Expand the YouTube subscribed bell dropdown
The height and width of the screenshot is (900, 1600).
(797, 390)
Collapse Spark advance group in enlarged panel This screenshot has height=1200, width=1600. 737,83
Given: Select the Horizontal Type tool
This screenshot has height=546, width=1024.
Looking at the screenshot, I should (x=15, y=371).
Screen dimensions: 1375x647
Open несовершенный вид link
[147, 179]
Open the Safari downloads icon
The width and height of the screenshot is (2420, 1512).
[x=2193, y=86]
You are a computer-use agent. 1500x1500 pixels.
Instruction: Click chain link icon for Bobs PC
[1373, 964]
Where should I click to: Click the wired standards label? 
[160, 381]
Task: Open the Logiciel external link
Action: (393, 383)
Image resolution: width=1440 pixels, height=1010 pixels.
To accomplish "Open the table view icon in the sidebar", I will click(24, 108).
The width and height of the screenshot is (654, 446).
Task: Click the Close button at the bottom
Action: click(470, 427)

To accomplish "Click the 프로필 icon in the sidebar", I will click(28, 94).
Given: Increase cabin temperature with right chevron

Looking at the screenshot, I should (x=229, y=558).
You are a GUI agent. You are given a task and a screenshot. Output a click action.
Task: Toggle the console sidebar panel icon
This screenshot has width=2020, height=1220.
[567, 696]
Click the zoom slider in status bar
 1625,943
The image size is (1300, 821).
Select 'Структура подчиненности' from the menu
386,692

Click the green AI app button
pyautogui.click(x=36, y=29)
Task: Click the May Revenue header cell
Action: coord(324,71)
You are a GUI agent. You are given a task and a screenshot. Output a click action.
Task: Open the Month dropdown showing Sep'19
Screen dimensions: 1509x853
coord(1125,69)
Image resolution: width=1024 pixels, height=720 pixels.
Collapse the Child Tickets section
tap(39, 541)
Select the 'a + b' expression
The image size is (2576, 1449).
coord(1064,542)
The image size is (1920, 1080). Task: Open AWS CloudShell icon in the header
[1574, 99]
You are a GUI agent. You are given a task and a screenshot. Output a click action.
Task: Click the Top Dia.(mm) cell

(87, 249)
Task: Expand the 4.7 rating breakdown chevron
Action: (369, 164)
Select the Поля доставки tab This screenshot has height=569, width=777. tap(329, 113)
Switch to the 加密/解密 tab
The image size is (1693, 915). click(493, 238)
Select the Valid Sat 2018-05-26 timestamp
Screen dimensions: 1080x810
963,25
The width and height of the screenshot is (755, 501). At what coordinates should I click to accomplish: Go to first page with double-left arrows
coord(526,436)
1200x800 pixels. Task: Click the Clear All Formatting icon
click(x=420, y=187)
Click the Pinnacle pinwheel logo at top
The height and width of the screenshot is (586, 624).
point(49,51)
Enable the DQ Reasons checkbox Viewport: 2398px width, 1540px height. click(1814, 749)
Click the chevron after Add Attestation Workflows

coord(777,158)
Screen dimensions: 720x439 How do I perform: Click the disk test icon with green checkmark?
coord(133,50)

——

PROBLEM DESCRIPTION
Can you reproduce the records above word for word, from the line containing "will click(28, 94)." through the line containing "Action: (369, 164)", with both of those lines included?

ANSWER BELOW
To accomplish "Click the 프로필 icon in the sidebar", I will click(28, 94).
Given: Increase cabin temperature with right chevron

Looking at the screenshot, I should (x=229, y=558).
You are a GUI agent. You are given a task and a screenshot. Output a click action.
Task: Toggle the console sidebar panel icon
This screenshot has width=2020, height=1220.
[567, 696]
Click the zoom slider in status bar
 1625,943
The image size is (1300, 821).
Select 'Структура подчиненности' from the menu
386,692

Click the green AI app button
pyautogui.click(x=36, y=29)
Task: Click the May Revenue header cell
Action: coord(324,71)
You are a GUI agent. You are given a task and a screenshot. Output a click action.
Task: Open the Month dropdown showing Sep'19
Screen dimensions: 1509x853
coord(1125,69)
Image resolution: width=1024 pixels, height=720 pixels.
Collapse the Child Tickets section
tap(39, 541)
Select the 'a + b' expression
The image size is (2576, 1449).
coord(1064,542)
The image size is (1920, 1080). Task: Open AWS CloudShell icon in the header
[1574, 99]
You are a GUI agent. You are given a task and a screenshot. Output a click action.
Task: Click the Top Dia.(mm) cell

(87, 249)
Task: Expand the 4.7 rating breakdown chevron
Action: (369, 164)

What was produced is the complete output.